Helen backed down the two steps on the stool. “Good. I know how much you spent for those s-l-e-d-s you bought for my you-know-who’s for you-know-what.” With a nod she indicated the towering Christmas tree in the nearby comer,
its boughs bright with tiny twinkling lights and Country Christmas ornaments collected from Branson craft shows. Two large sled-shaped packages stood against the wall behind a mountain of smaller presents. “I’d hate to see all that money go to waste.”
“It won’t,” Lucy interjected. “Even if it doesn’t snow this year, the you-know-what’s will be here for other Christmases. Right, Lis?”
Apprehension stabbed Elissa’s heart, but she hid it. She would not allow any negative thoughts to intrude on the holidays. “Absolutely. You don’t think I’d let you take them home, do you—I mean how much snow does New York state get?”
Helen laughed. “Oh, right. It’s a desert up there especially in the winter.”

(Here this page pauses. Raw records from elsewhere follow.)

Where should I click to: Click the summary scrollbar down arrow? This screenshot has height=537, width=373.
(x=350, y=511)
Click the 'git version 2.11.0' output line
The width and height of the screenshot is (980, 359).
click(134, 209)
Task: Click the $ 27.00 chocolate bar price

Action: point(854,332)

The sisters laughed at Helen’s joke. Today’s newspaper had been plastered with pictures of the wild snowstorm inundating New York at that very moment. “Yes,” Elissa said with an emphatic nod. “You’re lucky you’re here in the Ozark mountains, where we have snow some Christmases.”

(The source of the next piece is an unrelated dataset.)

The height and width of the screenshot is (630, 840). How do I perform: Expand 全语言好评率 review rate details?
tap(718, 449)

Helen folded the stool. “Now all we have to do is wait for the guys to get back from shopping. And Alex from overseeing construction on his mansion. We can get our Christmas kisses.” She gave Elissa a sly look. “Especially Alex. I bet you have a hankering to kiss that good-looking hunk. Don’t you, Elissa?”
Startled, she shifted to stare at her youngest sister. “What?”
“Or do you already know what it’s like to kiss him?”
Elissa could feel her cheeks color. “Now listen, you two.” She slapped her ledger book closed in her lap. “Do I have to have it tattooed on my forehead before you’ll face the fact that there aren’t any sparks of interest between Alex and me. Now, get over it.”
Helen picked up the stool to return it to the pantry. “Mmm-hmm,” she said, not sounding convinced.
Lucy shifted to curl her legs beneath her, drawing Elissa’s eyes. She gave the blonde a narrowed look. “You believe me, don’t you?”